Heat oil in a large skillet over medium-high heat. Cook shallots and mustard seeds, stirring occasionally, until shallots soften and mustard seeds begin to pop, about 3 minutes. Add chickpeas, cabbage, and 2 cups water; season with salt and pepper. Bring to a boil, reduce heat, and simmer, covered, until cabbage is very tender, 10–12 minutes. Uncover and cook until liquid is almost completely evaporated, about 3 minutes. Stir in vinegar and red pepper flakes; season with salt, pepper, and more vinegar, if desired.

Season yogurt with salt and pepper. Spread yogurt onto a serving platter and top with cabbage and chickpeas. http://www.bonappetit.com

Savoy Cabbage Salad
1/2 head medium-large savoy cabbage (about 4 cups sliced)
1 firm but ripe avocado, cubed
1 blood orange, peeled and finely chopped
1/2 cup cilantro leaves
1/4 cup of dry currants (or raisins)
For the Dressing:
1/4 cup olive oil
2 tsp dijon mustard
1 Tbsp lemon juice
1 Tbsp honey
1 clove garlic, minced
1/2 tsp salt
1/4 tsp pepper
For the Optional Add-Ons:
Grated carrots, crumbled goat cheese, toasted nuts or sunflower seeds
Slice the cabbage as finely as you can. Add all the ingredients and toss together, gently so as not to squash the avocado pieces. Place all the dressing ingredients in a small lidded jar and shake vigorously. Pour over salad and toss. Taste and adjust salt and pepper, as needed.

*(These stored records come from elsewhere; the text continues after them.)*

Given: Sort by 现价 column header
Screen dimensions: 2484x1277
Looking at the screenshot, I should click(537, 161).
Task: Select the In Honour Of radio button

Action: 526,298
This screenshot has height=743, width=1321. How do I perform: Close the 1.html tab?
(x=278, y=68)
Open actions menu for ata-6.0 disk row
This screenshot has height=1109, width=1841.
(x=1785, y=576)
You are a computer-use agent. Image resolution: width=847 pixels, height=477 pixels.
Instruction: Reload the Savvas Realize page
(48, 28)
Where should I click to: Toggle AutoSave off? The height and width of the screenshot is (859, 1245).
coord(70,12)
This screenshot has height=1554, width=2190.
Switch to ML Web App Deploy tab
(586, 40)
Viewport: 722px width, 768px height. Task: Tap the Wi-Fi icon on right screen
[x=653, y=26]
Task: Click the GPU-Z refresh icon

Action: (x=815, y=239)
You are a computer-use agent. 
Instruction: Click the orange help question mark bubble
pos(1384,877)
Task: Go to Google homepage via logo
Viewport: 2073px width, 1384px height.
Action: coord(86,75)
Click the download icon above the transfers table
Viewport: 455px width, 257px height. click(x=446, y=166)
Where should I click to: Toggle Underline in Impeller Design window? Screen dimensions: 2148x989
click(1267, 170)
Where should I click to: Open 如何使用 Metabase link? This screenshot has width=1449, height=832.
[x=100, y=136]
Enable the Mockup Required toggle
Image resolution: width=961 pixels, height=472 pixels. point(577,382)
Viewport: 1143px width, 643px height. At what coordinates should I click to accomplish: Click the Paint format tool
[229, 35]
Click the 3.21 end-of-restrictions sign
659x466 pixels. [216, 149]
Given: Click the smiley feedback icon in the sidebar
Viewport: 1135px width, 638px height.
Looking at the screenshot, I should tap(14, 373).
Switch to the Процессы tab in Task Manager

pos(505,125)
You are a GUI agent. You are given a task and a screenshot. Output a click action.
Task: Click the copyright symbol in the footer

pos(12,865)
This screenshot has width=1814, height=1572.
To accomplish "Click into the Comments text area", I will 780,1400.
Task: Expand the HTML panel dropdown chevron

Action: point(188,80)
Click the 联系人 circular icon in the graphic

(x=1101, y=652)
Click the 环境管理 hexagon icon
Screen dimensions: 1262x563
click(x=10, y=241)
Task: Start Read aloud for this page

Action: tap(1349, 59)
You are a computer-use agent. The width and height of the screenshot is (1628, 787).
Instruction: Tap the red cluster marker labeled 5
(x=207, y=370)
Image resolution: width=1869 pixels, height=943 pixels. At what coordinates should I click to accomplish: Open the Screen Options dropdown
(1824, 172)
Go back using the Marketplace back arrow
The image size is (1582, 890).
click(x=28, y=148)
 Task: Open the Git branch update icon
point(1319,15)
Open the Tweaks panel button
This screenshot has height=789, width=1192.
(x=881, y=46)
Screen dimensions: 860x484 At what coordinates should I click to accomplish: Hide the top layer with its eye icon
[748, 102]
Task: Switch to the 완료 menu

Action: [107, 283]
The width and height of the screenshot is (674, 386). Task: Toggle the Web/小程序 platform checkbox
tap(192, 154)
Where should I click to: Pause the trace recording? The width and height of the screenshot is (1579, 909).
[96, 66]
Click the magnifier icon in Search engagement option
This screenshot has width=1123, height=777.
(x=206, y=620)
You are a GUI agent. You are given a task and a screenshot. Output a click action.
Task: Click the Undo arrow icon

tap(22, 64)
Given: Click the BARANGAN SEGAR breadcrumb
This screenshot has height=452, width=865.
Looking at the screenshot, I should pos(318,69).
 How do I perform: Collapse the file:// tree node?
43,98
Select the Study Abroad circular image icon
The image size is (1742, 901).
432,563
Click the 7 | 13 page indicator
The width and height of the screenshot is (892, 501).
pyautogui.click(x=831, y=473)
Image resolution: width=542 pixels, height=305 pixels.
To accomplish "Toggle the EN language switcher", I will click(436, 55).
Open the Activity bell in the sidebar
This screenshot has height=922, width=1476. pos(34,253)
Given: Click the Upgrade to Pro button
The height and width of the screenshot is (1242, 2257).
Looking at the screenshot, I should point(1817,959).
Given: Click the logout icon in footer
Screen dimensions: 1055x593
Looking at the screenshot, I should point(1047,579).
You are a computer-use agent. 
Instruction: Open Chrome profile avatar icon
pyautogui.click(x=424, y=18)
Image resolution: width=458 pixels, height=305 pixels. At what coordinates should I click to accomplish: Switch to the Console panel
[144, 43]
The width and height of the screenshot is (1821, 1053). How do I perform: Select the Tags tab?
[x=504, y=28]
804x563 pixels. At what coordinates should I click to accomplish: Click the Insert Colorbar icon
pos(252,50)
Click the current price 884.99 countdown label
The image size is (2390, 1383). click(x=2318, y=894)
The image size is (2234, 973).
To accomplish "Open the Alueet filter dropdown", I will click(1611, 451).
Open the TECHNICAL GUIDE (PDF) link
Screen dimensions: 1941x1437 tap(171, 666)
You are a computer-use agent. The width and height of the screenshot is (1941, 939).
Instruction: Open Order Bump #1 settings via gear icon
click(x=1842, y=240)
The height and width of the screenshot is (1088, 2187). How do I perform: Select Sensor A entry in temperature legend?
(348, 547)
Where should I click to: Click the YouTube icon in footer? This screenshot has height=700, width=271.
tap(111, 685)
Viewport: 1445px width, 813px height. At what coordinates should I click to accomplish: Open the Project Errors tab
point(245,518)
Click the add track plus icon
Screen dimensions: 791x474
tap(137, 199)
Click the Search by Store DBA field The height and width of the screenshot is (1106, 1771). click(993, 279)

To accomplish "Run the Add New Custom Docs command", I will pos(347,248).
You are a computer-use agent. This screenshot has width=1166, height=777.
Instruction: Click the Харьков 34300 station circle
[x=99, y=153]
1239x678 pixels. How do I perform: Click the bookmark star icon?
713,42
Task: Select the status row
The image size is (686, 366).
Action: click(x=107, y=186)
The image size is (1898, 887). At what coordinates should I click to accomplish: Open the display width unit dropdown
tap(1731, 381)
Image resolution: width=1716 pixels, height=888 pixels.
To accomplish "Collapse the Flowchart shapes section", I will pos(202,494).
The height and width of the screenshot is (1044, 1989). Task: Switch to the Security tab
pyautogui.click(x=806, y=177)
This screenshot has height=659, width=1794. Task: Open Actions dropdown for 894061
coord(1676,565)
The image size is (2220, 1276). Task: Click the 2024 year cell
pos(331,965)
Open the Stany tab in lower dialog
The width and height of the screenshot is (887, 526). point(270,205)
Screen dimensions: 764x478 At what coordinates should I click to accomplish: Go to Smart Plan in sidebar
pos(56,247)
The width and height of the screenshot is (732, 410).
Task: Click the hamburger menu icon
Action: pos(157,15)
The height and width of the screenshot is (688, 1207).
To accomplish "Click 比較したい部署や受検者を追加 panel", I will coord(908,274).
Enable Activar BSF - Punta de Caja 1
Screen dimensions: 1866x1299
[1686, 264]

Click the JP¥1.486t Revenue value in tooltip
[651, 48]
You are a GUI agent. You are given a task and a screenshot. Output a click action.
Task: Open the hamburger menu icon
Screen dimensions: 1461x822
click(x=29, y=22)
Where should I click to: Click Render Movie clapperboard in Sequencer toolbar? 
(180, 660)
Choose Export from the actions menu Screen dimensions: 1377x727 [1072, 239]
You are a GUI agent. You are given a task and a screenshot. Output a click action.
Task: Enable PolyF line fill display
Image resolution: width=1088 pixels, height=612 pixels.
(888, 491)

Protecting the leeks from insects.
COMING NEXT WEEK: onions, arugula, head lettuce, kale or chard, plum tomatoes, slicing tomatoes, red cabbage, cilantro, spinach, garlic, and peppers or eggplant

FRUIT: pears or apple

Full Share: beets, slicing tomatoes, eggplant or green beans, head lettuce, savoy cabbage, acorn squash, hot peppers, garlic, plum tomatoes, arugula, red onions, kale, and parsley.
FRUIT: pears

Small Share: beets, savoy cabbage, acorn squash, head lettuce, plum tomatoes, eggplant or green beans, garlic, and red onions
Please bring a bag to take your small share home in and leave box at your CSA site. Thank you!

Monday morning harvest
Plum Tomato Salad
6 medium plum or heirloom tomatoes, sliced
1/2 cup sliced red onion
3 tablespoons balsamic vinegar
2 tablespoons olive oil
1/2 teaspoon sugar
1/8 teaspoon salt
1/8 teaspoon garlic powder
1/8 teaspoon pepper
4 fresh basil leaves, snipped
In a large bowl, gently combine tomatoes and onion. In a small bowl, whisk the vinegar, oil, sugar, salt, garlic powder and pepper. Pour over tomato mixture; toss gently to coat. Sprinkle with basil. Serve at room temperature with a slotted spoon.